Diabetes mellitus is a chronic metabolic disorder that significantly affects human health and well-being. The Solute carrier transporters (SLCs), particularly the Organic anion/cation transporters (Oats/Octs/Octns), Organic anion transporting polypeptides (Oatps) and Oligopeptide transporters (Pepts) are essential membrane proteins responsible for cellular uptake of many endogenous and exogenous substances such as clinically important drugs. They are widely expressed in mammalian key organs especially the kidney and liver, in which they facilitate the influx of various drug molecules, thereby determining their distribution and elimination in body. The altered expression of SLCs in diabetes mellitus could have a profound and clinically significant influence on drug therapies. In this study, we extensively investigated the renal and hepatic expression of twenty essential SLCs in the type 1 diabetic Ins2(Akita) murine model that develops both hyperglycemia and diabetes-related complications using real-time PCR and immunoblotting analysis.
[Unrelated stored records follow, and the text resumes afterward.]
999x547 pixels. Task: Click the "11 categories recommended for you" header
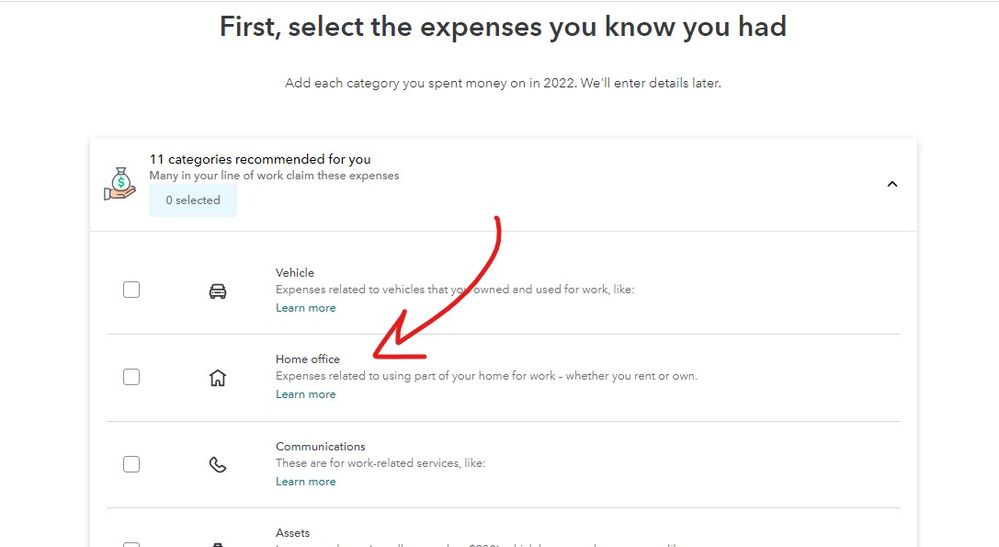pyautogui.click(x=260, y=159)
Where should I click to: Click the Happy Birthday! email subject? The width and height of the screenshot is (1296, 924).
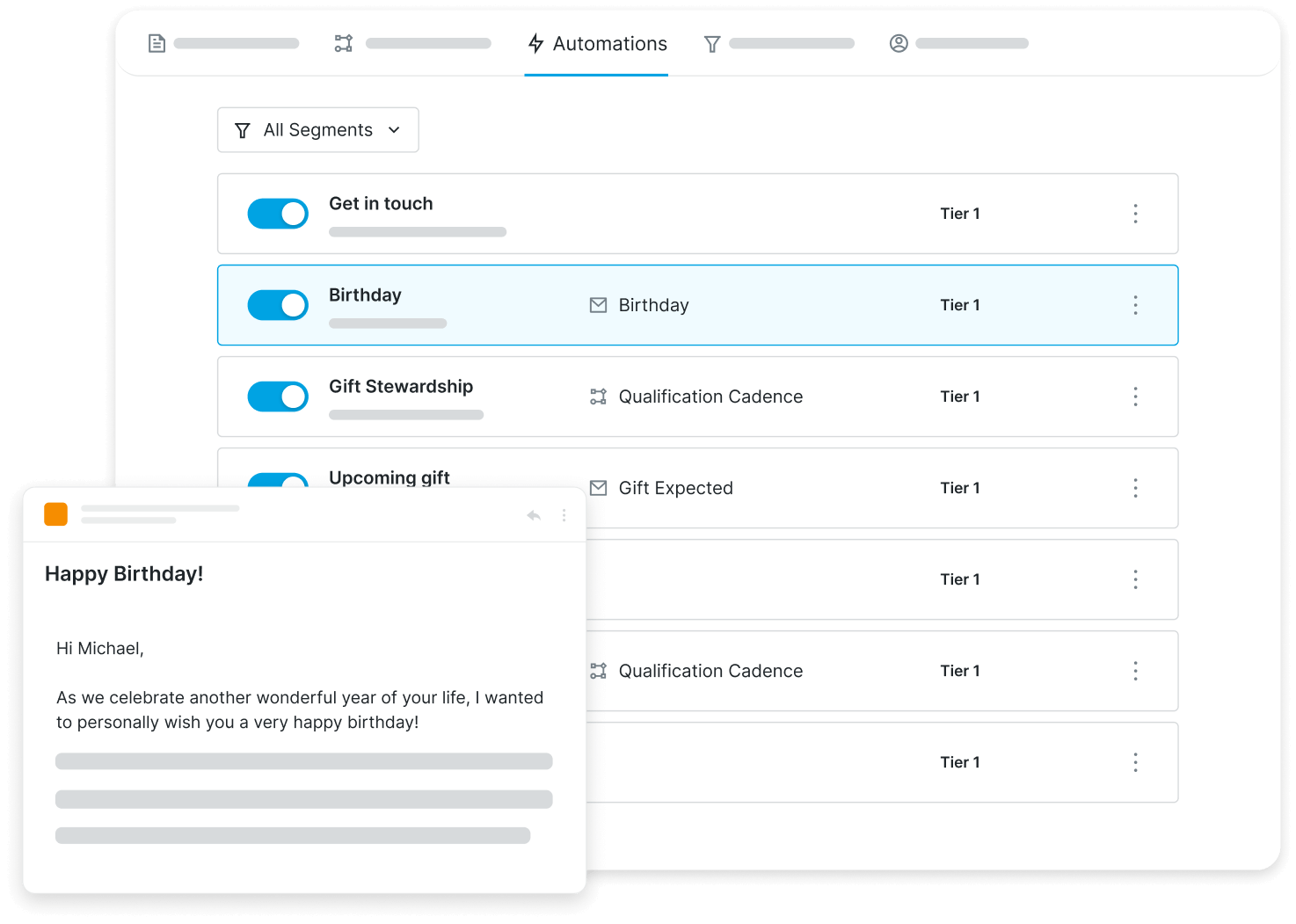pos(124,574)
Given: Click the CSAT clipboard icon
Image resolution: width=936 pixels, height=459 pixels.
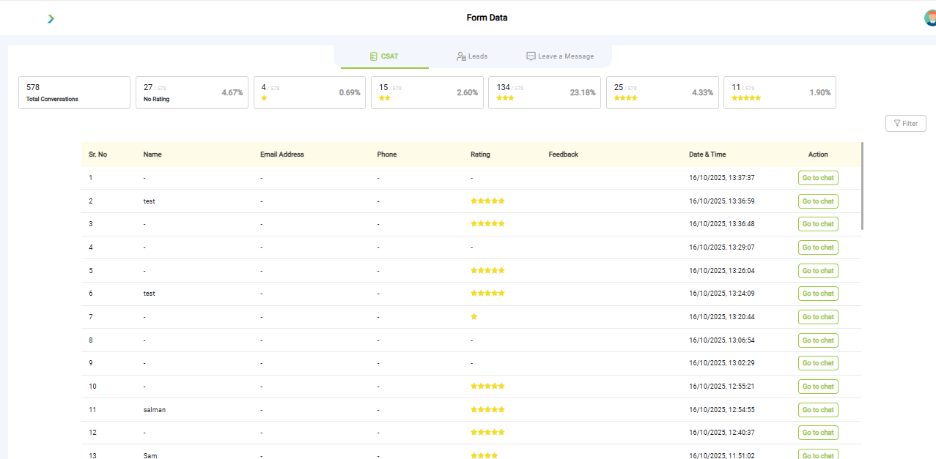Looking at the screenshot, I should click(x=374, y=57).
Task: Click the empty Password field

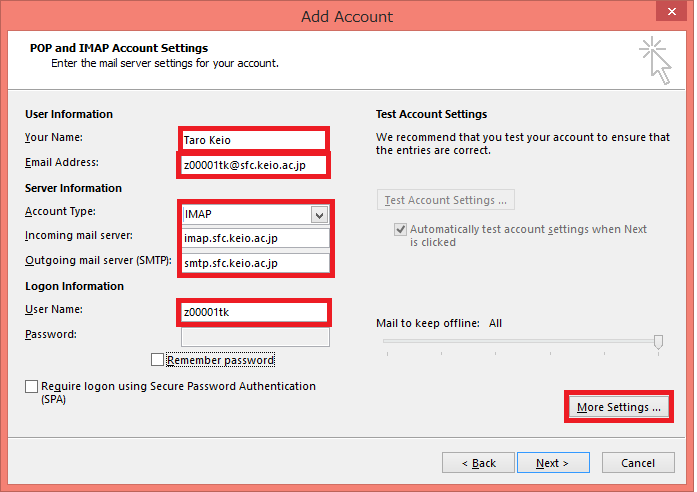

We found that the renal expression of mOatp1a1, mOatp1a6, mOat1, mOat3, mOat5, mOct2 and mPept2 was decreased; while that of mPept1 was increased at the mRNA level in the diabetic mice compared with non-diabetic controls. We found up-regulated mRNA expression of mOatp1a4, mOatp1c1, mOctn2, mOct3 and mPept1 as well as down-regulation of mOatp1a1 in the livers of diabetic mice. We confirmed the altered protein expression of several SLCs in diabetic mice, especially the decreased renal and hepatic expression of mOatp1a1. We also found down-regulated protein expression of mOat3 and mOctn1 in the kidneys as well as increased protein expression of mOatp1a4 and mOct3 in the livers of diabetic mice. Our findings contribute to better understanding the modulation of SLC transporters in type 1 diabetes mellitus, which is likely to affect the pharmacokinetic performance of drugs that are transported by these transporters and therefore, forms the basis of future therapeutic optimization of regimens in patients with type 1 diabetes mellitus.